● Assignment
Each entry below is to be transcribed exactly.

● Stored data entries
Segment Open

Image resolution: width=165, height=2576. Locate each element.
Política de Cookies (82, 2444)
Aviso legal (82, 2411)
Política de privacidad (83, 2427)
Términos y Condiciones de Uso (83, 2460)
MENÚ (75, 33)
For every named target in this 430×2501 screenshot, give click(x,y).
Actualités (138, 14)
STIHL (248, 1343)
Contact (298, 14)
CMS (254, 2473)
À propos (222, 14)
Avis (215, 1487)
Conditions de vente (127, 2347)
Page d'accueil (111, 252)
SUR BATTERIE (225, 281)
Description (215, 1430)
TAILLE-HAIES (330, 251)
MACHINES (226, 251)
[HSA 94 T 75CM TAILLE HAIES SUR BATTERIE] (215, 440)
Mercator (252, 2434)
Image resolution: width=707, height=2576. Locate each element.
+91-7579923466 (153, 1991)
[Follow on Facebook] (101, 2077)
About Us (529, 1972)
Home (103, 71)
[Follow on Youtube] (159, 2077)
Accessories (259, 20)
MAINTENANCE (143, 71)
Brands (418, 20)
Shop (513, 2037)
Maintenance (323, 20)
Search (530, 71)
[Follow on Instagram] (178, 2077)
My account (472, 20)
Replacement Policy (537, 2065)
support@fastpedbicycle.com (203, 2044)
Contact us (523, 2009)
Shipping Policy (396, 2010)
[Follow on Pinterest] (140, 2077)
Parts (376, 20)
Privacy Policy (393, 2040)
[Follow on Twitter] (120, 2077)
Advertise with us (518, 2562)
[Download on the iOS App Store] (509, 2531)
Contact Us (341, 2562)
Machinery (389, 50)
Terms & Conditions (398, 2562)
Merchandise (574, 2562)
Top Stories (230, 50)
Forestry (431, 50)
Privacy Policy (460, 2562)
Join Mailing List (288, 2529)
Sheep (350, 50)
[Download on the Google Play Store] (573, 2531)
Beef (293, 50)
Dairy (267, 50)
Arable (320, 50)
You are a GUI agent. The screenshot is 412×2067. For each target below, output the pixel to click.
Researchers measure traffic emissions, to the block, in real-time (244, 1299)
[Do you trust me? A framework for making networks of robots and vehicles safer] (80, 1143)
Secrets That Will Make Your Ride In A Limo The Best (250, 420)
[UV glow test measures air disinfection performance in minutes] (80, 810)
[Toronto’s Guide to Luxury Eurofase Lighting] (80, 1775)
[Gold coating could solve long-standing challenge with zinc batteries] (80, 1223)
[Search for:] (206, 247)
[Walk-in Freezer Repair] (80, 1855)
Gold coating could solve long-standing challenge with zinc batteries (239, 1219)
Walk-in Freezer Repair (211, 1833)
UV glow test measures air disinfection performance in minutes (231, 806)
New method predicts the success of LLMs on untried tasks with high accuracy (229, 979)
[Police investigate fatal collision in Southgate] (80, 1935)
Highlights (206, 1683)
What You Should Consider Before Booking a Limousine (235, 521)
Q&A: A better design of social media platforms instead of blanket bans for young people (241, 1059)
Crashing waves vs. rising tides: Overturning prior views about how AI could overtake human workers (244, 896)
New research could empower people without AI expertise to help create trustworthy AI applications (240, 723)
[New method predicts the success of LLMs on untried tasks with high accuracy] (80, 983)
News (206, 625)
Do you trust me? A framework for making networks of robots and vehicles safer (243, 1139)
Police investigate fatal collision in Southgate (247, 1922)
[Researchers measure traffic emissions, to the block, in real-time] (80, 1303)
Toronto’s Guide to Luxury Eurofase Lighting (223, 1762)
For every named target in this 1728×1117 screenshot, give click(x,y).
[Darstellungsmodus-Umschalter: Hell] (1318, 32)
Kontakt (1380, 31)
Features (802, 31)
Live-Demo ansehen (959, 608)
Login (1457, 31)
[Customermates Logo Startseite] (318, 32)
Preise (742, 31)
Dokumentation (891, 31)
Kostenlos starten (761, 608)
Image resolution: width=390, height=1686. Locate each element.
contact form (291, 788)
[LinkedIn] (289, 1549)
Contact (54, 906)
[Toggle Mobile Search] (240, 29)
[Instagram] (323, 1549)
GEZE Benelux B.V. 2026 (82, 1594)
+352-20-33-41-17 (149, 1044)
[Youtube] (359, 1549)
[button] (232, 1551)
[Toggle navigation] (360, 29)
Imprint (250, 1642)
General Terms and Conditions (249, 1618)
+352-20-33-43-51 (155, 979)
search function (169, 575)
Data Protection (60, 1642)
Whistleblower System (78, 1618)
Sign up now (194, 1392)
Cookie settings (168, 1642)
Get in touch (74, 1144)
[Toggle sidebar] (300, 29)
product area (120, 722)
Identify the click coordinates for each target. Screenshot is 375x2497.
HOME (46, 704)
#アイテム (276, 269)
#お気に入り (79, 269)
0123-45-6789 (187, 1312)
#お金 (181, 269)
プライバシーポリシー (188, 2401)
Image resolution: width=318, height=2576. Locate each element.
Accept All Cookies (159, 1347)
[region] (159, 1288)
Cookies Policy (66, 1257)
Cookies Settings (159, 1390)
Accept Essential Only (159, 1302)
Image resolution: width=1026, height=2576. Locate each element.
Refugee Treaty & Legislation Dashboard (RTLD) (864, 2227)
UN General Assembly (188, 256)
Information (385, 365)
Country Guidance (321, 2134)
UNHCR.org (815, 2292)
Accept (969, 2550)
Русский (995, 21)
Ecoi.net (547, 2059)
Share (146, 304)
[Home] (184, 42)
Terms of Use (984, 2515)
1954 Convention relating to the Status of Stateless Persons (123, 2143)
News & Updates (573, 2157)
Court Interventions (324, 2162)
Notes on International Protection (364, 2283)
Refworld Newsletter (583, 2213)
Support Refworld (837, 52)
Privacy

Segment Closed

● Solution to the problem
Image resolution: width=165, height=2576. Locate each element.
Política de Cookies (82, 2444)
Aviso legal (82, 2411)
Política de privacidad (83, 2427)
Términos y Condiciones de Uso (83, 2460)
MENÚ (75, 33)
For every named target in this 430×2501 screenshot, give click(x,y).
Actualités (138, 14)
STIHL (248, 1343)
Contact (298, 14)
CMS (254, 2473)
À propos (222, 14)
Avis (215, 1487)
Conditions de vente (127, 2347)
Page d'accueil (111, 252)
SUR BATTERIE (225, 281)
Description (215, 1430)
TAILLE-HAIES (330, 251)
MACHINES (226, 251)
[HSA 94 T 75CM TAILLE HAIES SUR BATTERIE] (215, 440)
Mercator (252, 2434)
Image resolution: width=707, height=2576. Locate each element.
+91-7579923466 (153, 1991)
[Follow on Facebook] (101, 2077)
About Us (529, 1972)
Home (103, 71)
[Follow on Youtube] (159, 2077)
Accessories (259, 20)
MAINTENANCE (143, 71)
Brands (418, 20)
Shop (513, 2037)
Maintenance (323, 20)
Search (530, 71)
[Follow on Instagram] (178, 2077)
My account (472, 20)
Replacement Policy (537, 2065)
support@fastpedbicycle.com (203, 2044)
Contact us (523, 2009)
Shipping Policy (396, 2010)
[Follow on Pinterest] (140, 2077)
Parts (376, 20)
Privacy Policy (393, 2040)
[Follow on Twitter] (120, 2077)
Advertise with us (518, 2562)
[Download on the iOS App Store] (509, 2531)
Contact Us (341, 2562)
Machinery (389, 50)
Terms & Conditions (398, 2562)
Merchandise (574, 2562)
Top Stories (230, 50)
Forestry (431, 50)
Privacy Policy (460, 2562)
Join Mailing List (288, 2529)
Sheep (350, 50)
[Download on the Google Play Store] (573, 2531)
Beef (293, 50)
Dairy (267, 50)
Arable (320, 50)
You are a GUI agent. The screenshot is 412×2067. For each target below, output the pixel to click.
Researchers measure traffic emissions, to the block, in real-time (244, 1299)
[Do you trust me? A framework for making networks of robots and vehicles safer] (80, 1143)
Secrets That Will Make Your Ride In A Limo The Best (250, 420)
[UV glow test measures air disinfection performance in minutes] (80, 810)
[Toronto’s Guide to Luxury Eurofase Lighting] (80, 1775)
[Gold coating could solve long-standing challenge with zinc batteries] (80, 1223)
[Search for:] (206, 247)
[Walk-in Freezer Repair] (80, 1855)
Gold coating could solve long-standing challenge with zinc batteries (239, 1219)
Walk-in Freezer Repair (211, 1833)
UV glow test measures air disinfection performance in minutes (231, 806)
New method predicts the success of LLMs on untried tasks with high accuracy (229, 979)
[Police investigate fatal collision in Southgate] (80, 1935)
Highlights (206, 1683)
What You Should Consider Before Booking a Limousine (235, 521)
Q&A: A better design of social media platforms instead of blanket bans for young people (241, 1059)
Crashing waves vs. rising tides: Overturning prior views about how AI could overtake human workers (244, 896)
New research could empower people without AI expertise to help create trustworthy AI applications (240, 723)
[New method predicts the success of LLMs on untried tasks with high accuracy] (80, 983)
News (206, 625)
Do you trust me? A framework for making networks of robots and vehicles safer (243, 1139)
Police investigate fatal collision in Southgate (247, 1922)
[Researchers measure traffic emissions, to the block, in real-time] (80, 1303)
Toronto’s Guide to Luxury Eurofase Lighting (223, 1762)
For every named target in this 1728×1117 screenshot, give click(x,y).
[Darstellungsmodus-Umschalter: Hell] (1318, 32)
Kontakt (1380, 31)
Features (802, 31)
Live-Demo ansehen (959, 608)
Login (1457, 31)
[Customermates Logo Startseite] (318, 32)
Preise (742, 31)
Dokumentation (891, 31)
Kostenlos starten (761, 608)
Image resolution: width=390, height=1686. Locate each element.
contact form (291, 788)
[LinkedIn] (289, 1549)
Contact (54, 906)
[Toggle Mobile Search] (240, 29)
[Instagram] (323, 1549)
GEZE Benelux B.V. 2026 (82, 1594)
+352-20-33-41-17 (149, 1044)
[Youtube] (359, 1549)
[button] (232, 1551)
[Toggle navigation] (360, 29)
Imprint (250, 1642)
General Terms and Conditions (249, 1618)
+352-20-33-43-51 (155, 979)
search function (169, 575)
Data Protection (60, 1642)
Whistleblower System (78, 1618)
Sign up now (194, 1392)
Cookie settings (168, 1642)
Get in touch (74, 1144)
[Toggle sidebar] (300, 29)
product area (120, 722)
Identify the click coordinates for each target. Screenshot is 375x2497.
HOME (46, 704)
#アイテム (276, 269)
#お気に入り (79, 269)
0123-45-6789 (187, 1312)
#お金 (181, 269)
プライバシーポリシー (188, 2401)
Image resolution: width=318, height=2576. Locate each element.
Accept All Cookies (159, 1347)
[region] (159, 1288)
Cookies Policy (66, 1257)
Cookies Settings (159, 1390)
Accept Essential Only (159, 1302)
Image resolution: width=1026, height=2576. Locate each element.
Refugee Treaty & Legislation Dashboard (RTLD) (864, 2227)
UN General Assembly (188, 256)
Information (385, 365)
Country Guidance (321, 2134)
UNHCR.org (815, 2292)
Accept (969, 2550)
Русский (995, 21)
Ecoi.net (547, 2059)
Share (146, 304)
[Home] (184, 42)
Terms of Use (984, 2515)
1954 Convention relating to the Status of Stateless Persons (123, 2143)
News & Updates (573, 2157)
Court Interventions (324, 2162)
Notes on International Protection (364, 2283)
Refworld Newsletter (583, 2213)
Support Refworld (837, 52)
Privacy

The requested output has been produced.